Lifshitz scaling effects on the holographic p-wave superconductors coupled to nonlinear electrodynamics

Abstract: We employ gauge/gravity duality to study the effects of Lifshitz scaling on the holographic $p$ wave superconductors in the presence of Born-Infeld (BI) nonlinear electrodynamics. By using the shooting method in the probe limit, we calculate the relation between critical temperature $T_{c}$ and $\rho^{z/d}$ numerically for different values of mass, nonlinear parameter $b$ and Lifshitz critical exponent $z$ in various dimensions. We observe that critical temperature decreases by increasing $b$, $z$ or the mass parameter $m$ which makes conductor/superconductor phase transition harder to form. In addition, we analyze the electrical conductivity and find the behavior of real and imaginary parts as a function of frequency which depend on the model parameters. However, some universal behaviors are seen.
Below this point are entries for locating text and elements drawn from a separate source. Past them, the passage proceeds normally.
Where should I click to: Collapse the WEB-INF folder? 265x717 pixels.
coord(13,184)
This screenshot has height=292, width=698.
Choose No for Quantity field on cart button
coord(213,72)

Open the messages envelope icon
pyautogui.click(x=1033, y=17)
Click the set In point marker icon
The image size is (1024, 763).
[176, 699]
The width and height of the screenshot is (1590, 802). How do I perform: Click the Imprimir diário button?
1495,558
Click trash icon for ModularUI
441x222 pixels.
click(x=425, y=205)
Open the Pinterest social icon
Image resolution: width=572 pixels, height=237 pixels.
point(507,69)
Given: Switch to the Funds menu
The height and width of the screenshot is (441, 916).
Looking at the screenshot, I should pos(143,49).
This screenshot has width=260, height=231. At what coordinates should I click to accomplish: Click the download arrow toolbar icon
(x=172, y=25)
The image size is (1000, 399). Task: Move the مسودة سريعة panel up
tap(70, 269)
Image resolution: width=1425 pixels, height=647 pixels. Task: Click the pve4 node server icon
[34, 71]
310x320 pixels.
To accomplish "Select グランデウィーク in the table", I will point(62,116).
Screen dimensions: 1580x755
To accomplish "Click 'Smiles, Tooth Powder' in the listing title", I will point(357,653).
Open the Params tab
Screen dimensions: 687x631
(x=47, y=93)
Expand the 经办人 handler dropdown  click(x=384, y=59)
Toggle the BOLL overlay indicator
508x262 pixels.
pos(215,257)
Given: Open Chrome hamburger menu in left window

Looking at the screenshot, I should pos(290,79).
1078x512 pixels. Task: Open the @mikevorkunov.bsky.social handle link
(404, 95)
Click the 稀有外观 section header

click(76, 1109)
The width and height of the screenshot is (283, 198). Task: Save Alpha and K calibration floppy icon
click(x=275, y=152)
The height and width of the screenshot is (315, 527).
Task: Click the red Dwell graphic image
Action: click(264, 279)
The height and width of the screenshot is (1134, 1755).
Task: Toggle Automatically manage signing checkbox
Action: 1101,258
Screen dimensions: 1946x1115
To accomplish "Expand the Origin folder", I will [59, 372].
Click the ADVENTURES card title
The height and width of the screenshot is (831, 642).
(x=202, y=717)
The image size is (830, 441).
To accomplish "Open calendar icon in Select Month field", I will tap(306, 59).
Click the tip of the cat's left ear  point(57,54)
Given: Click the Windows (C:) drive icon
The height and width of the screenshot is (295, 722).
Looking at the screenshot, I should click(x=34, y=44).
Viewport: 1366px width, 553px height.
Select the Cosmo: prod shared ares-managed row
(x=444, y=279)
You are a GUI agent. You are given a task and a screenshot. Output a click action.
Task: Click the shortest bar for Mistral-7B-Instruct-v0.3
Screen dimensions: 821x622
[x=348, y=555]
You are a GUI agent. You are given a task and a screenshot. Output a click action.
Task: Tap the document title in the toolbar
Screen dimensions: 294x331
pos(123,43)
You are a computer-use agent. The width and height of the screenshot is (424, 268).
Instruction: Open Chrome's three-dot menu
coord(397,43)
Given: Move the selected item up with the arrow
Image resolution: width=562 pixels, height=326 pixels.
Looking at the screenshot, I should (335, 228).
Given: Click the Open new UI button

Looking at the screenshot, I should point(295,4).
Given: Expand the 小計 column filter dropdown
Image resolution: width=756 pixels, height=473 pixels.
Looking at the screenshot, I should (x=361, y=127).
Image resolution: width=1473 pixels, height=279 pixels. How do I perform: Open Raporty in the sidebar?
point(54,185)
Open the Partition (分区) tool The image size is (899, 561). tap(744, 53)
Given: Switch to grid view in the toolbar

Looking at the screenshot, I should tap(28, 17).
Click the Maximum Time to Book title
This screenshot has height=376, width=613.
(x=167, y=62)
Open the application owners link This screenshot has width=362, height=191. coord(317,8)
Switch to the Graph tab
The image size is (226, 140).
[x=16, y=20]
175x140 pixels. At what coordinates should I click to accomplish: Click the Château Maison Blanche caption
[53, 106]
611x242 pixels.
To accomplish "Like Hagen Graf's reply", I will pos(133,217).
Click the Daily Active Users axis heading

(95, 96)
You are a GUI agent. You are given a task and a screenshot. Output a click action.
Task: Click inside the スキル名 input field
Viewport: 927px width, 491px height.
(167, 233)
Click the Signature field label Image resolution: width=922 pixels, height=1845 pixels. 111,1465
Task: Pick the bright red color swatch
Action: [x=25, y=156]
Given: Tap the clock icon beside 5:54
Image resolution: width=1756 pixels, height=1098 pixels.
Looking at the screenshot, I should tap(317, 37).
For instance at low frequencies, real part of conductivity shows a delta function behavior while the imaginary part has a pole which means that these two parts are connected to each other through Kramers-Kronig relation. The behavior of real part of conductivity in the large frequency regime can be achieved by $Re[\sigma]=\omega^{D-4}$. Furthermore, with increasing the Lifshitz scaling $z$, the energy gap and the minimum values of the real and imaginary parts become unclear.